Winn is alleged to have pleaded with Mr Hemmings for an opportunity to pay the money back. “She was sobbing in the yard and said, ‘I’ve even had to sell my mother’s wedding dress to do this,’ ” Ms Hemmings said, adding that the family had accepted her offer.
But after further investigation, the Hemmingses found Winn had allegedly stolen much more than initially suspected. “In the end, I think it was around £64,000 she’d nicked over the previous few years,” Ms Hemmings told The Observer.
Police were called and Winn was allegedly arrested but released after questioning, with the instruction to appear at the police station the next day. She allegedly disappeared before further action could be taken.
Eventually, a deal was struck when a distant relative of Winn’s husband, Tim Walker (who appears in the book as Moth), agreed to lend them money to repay the sum that was allegedly stolen – reportedly £100,000. In return, the Hemmingses agreed to drop the matter and sign a non-disclosure agreement.

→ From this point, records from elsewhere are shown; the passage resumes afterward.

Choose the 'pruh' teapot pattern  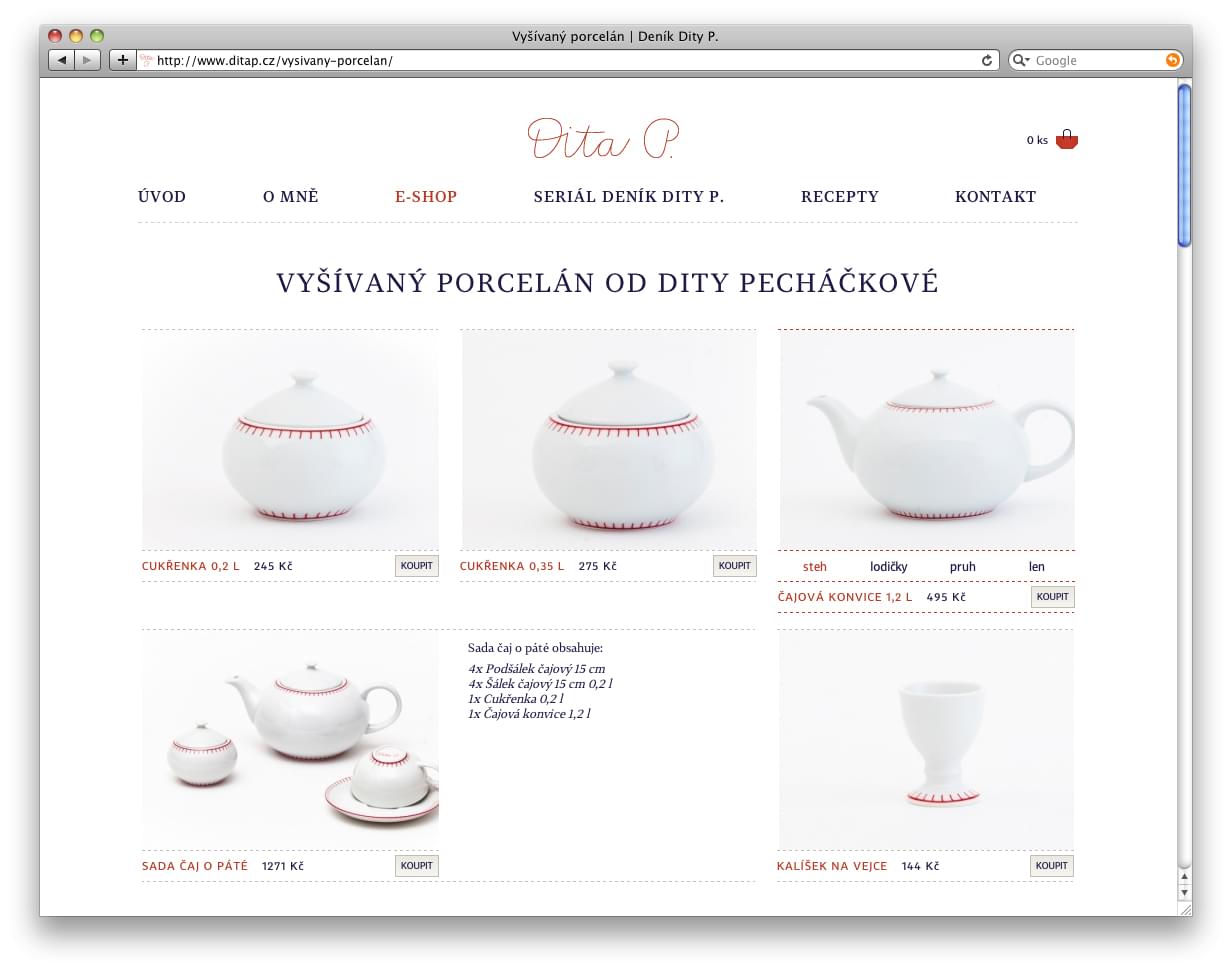pyautogui.click(x=963, y=567)
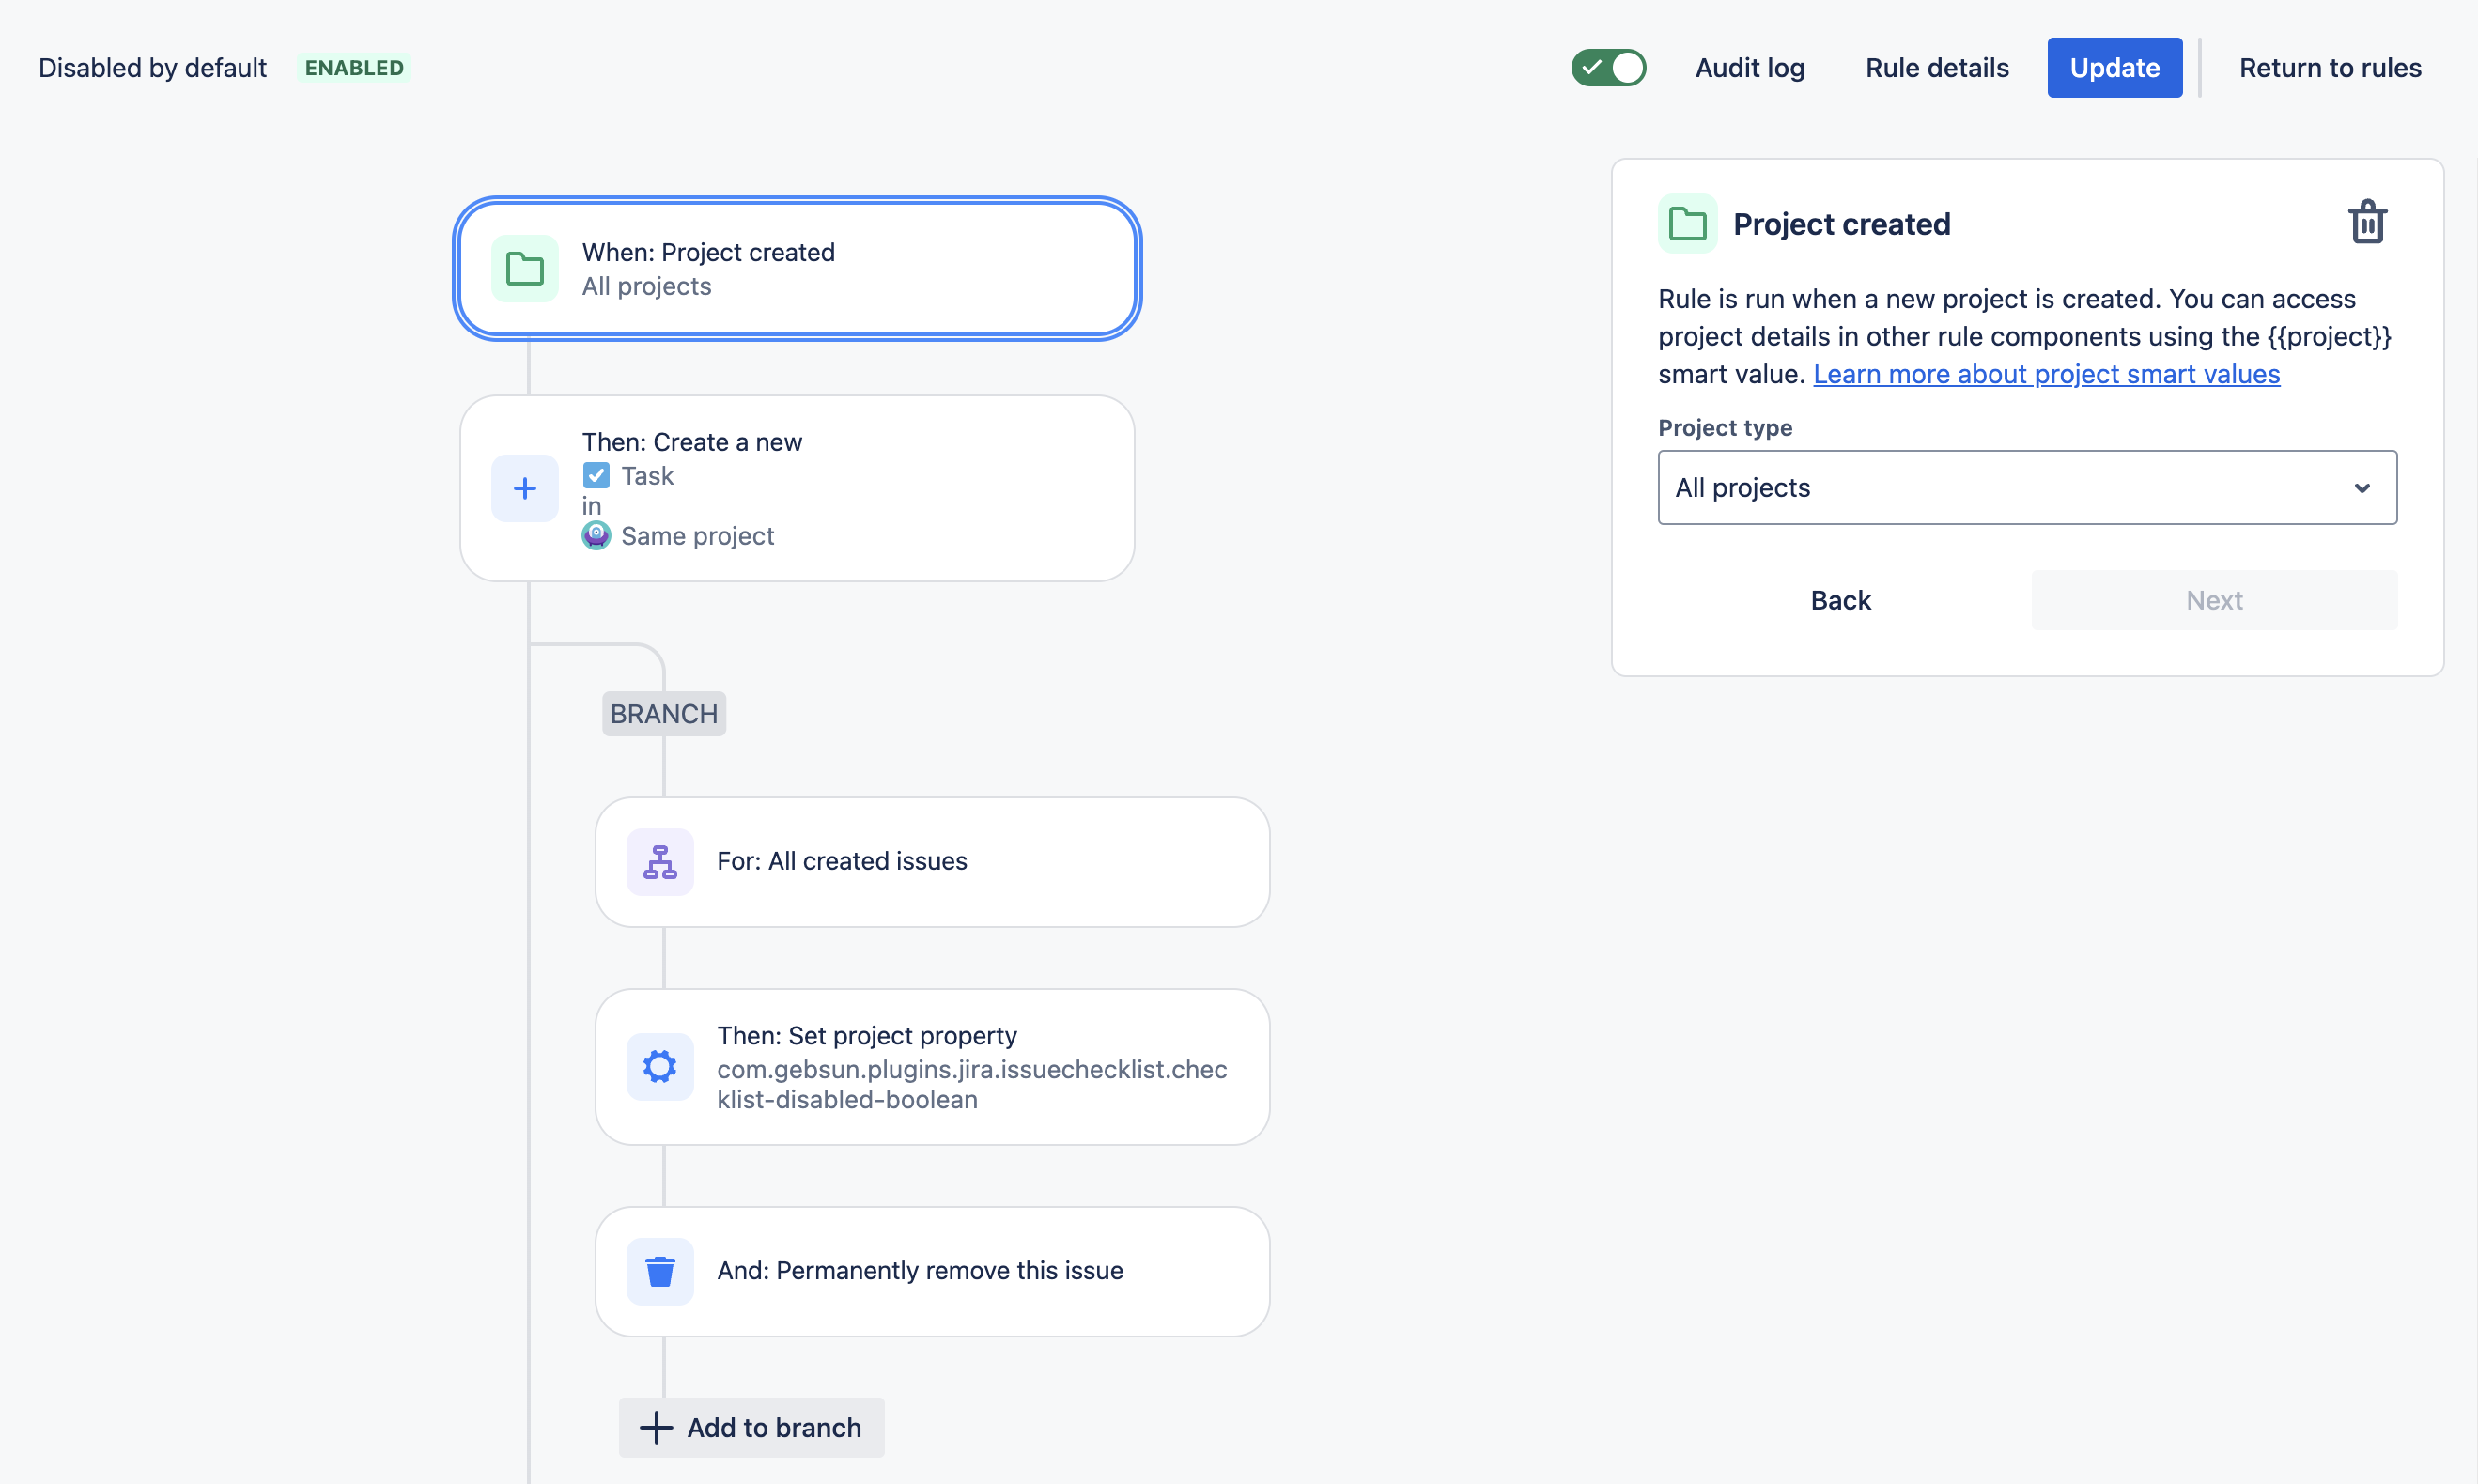
Task: Click the blue trash icon on Permanently remove issue
Action: click(x=660, y=1270)
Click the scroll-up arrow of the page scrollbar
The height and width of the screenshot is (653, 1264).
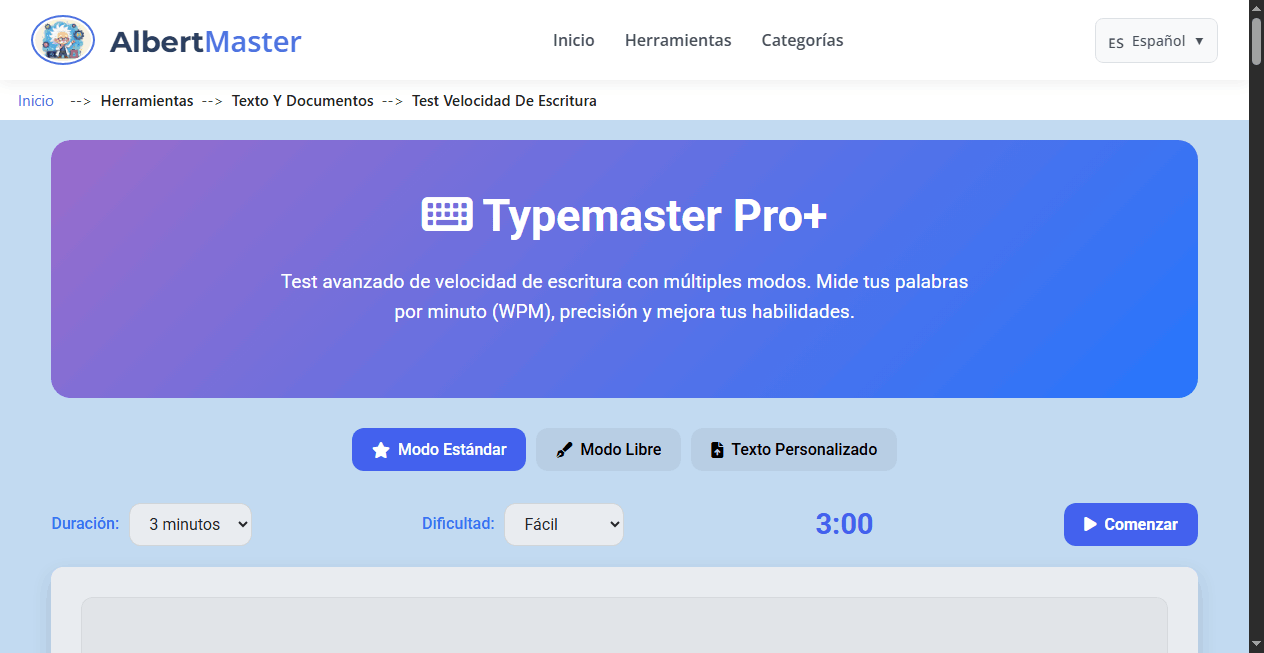click(x=1256, y=8)
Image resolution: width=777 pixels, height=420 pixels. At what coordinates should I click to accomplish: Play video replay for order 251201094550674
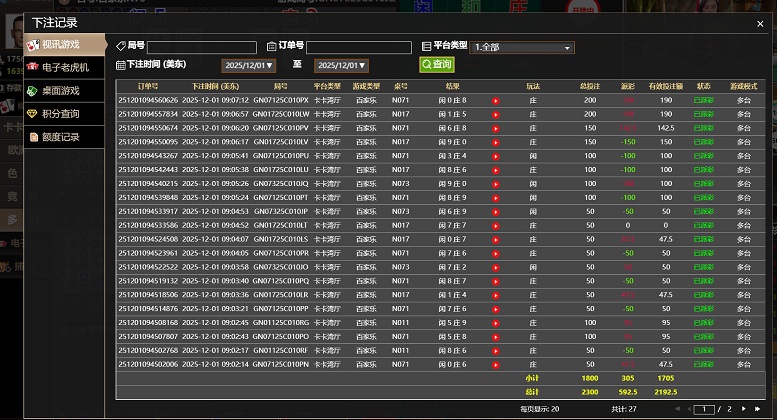(495, 128)
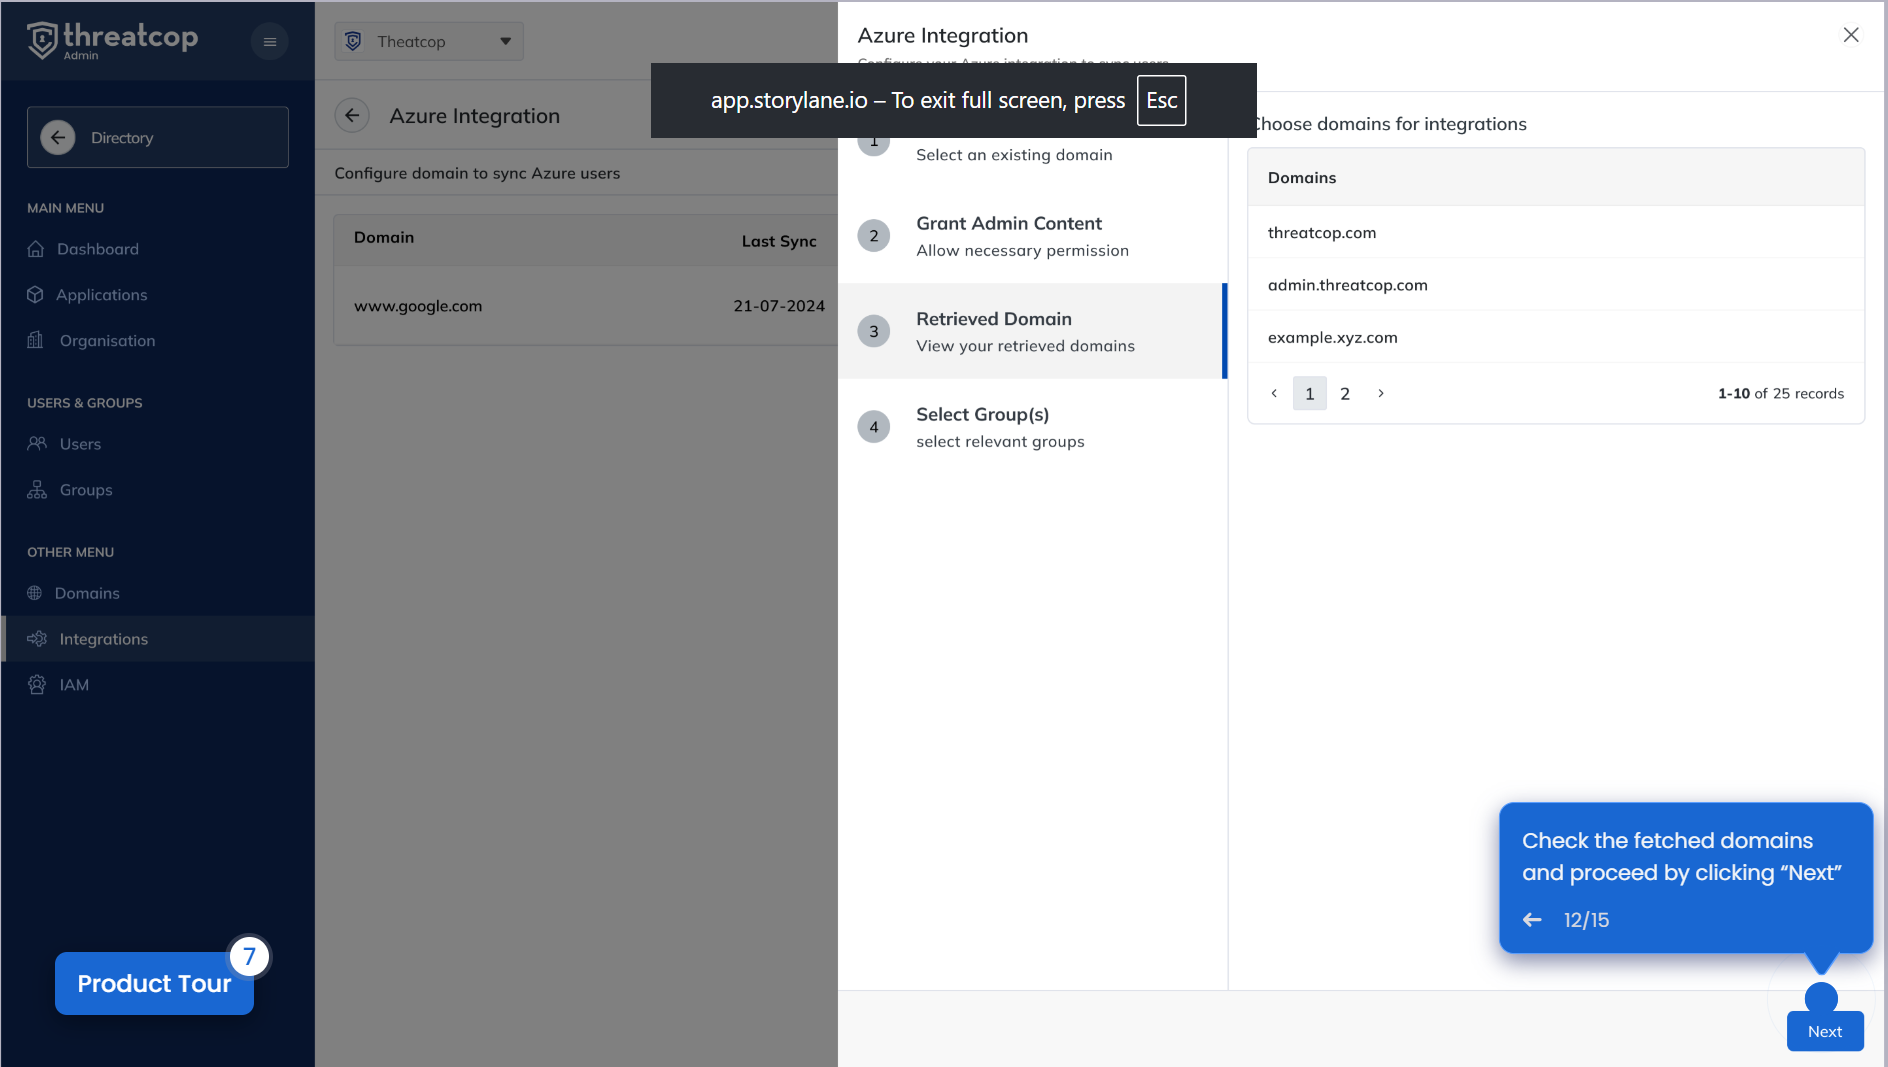Click back arrow beside Azure Integration title
The height and width of the screenshot is (1067, 1888).
click(x=352, y=116)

The loan was used to settle a criminal allegation made against Winn. However, the Winns allegedly defaulted on the loan, and in 2012 their farmhouse property was repossessed after a court judgment.
The Salt Path frames the loss of the house as a result of a bad business investment with a family friend, a version of events Ms Hemmings describes as misleading.
“Her claims that it was all just a business deal that went wrong really upset me,” she told The Observer. “When really she had embezzled the money from my husband. It made me feel sick.”
Ms Hemmings remembers how profoundly her husband, who died in 2012, was affected by the chapter. “It absolutely destroyed him because he was a very trusting, kind person,” she said.
The investigation also found that the couple allegedly owned property in France at the time they were supposedly homeless, which was not mentioned in The Salt Path.
French government documents revealed that in 2007 the Walkers bought a house in the southwest of France, and continued to receive tax notices for the property for several years after their home in Wales was lost.
Questions were also raised about the central premise of the memoir: Moth’s battle with corticobasal degeneration, a rare and degenerative brain disease similar to Parkinson’s.
The life expectancy of those suffering the disease – which is irreversible and for which there is no treatment – is about six to eight years. Moth has been living with the condition, with no obvious side-effects, for 18 years.
Medical experts interviewed by The Observer expressed scepticism about the timeline and apparent improvement in his condition, which in the book appears to have been reversed as a result of outdoor exercise.
Professor Michele Hum, a consultant neurologist at Oxford University, said Moth’s story “does not pass the sniff test”.
Despite this, Penguin continues to market the book as a “life-affirming true story” about “the healing power of the natural world”.
In a brief statement issued through lawyers, Winn maintained the truthfulness of her memoir, writing: “The Salt Path lays bare the physical and spiritual journey Moth and I shared, an experience that transformed us completely and altered the course of our lives. This is the true story of our journey.”